In a matter of months, Hudson went from plus-size to red-carpet catnip, turning heads at the Oscars in a revealing tangerine Versace gown that had fashionistas pitting her against beauty icon Halle Berry.
"I was tripping at the Grammys when I was compared to Jennifer Lopez," she says. "But Halle Berry? Are you serious?"
The va-va-voom overhaul didn't affect her self-image.
"I was content with myself," she says. But now "I sit up at night and figure out what I'm going to wear the next day. Before, you couldn't pay me to wear heels. Now I'm in them all the time. I always loved shopping but it's even more fun now. And it's great exercise. I'm power-walking on Michigan Avenue."
Losing weight for Winnie was the least demanding aspect of the film.

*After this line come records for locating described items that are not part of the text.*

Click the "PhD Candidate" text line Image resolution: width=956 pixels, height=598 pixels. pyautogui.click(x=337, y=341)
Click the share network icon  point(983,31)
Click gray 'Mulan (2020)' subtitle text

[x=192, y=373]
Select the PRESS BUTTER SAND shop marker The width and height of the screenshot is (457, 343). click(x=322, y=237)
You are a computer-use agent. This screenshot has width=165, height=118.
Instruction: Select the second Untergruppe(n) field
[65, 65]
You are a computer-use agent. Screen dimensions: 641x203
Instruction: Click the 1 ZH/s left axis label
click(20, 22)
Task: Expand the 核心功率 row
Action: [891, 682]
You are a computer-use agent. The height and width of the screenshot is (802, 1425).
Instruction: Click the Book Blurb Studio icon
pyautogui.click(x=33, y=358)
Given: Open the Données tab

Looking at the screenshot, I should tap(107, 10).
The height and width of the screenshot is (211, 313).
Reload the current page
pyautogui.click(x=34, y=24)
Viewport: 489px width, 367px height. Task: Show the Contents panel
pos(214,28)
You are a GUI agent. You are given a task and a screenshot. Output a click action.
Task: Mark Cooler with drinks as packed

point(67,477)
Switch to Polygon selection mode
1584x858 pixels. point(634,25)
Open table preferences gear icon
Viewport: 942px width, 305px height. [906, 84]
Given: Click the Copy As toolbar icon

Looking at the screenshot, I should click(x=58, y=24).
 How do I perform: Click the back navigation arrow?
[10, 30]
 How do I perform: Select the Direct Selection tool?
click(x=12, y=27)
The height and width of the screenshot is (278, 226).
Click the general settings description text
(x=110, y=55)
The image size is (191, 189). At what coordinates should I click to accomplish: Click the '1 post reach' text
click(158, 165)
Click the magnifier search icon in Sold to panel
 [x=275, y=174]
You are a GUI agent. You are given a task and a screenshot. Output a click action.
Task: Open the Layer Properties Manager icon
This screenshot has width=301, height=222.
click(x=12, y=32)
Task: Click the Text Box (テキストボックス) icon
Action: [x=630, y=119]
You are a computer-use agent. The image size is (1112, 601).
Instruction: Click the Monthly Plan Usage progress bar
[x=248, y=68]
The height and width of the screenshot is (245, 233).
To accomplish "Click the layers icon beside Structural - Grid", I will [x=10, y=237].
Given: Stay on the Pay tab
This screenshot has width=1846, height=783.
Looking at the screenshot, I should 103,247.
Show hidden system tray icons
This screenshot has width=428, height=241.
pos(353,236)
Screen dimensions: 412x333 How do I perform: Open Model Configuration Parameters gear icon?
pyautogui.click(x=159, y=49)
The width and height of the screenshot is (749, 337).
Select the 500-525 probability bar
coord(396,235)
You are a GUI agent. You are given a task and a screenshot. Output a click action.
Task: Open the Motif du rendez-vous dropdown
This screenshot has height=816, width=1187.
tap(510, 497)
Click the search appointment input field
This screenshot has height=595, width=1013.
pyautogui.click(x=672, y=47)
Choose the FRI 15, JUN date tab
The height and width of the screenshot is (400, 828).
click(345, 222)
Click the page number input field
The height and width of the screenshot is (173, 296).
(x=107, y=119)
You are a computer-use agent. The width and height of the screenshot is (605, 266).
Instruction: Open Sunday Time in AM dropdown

She slept for days in a South African jail cell to get a sense of Mandela's imprisonment.
On location, she was separated from her son, too young then for vaccinations. And the role of a controversial icon intimidated her.
"I was an African-American girl, and I didn't know about this person who had a huge impact on the world," Hudson says. "It's the hardest thing I've ever done."
Just as I Remember Me enhances her credentials in the music world, the title role in Winnie positions her for advancement in Hollywood. Hudson squirms at the notion of rising celebrity.
"It could easily have been someone else," she says. "I've been singing all my life. What's the difference now? I'm the same girl from American Idol, and everyone knows it."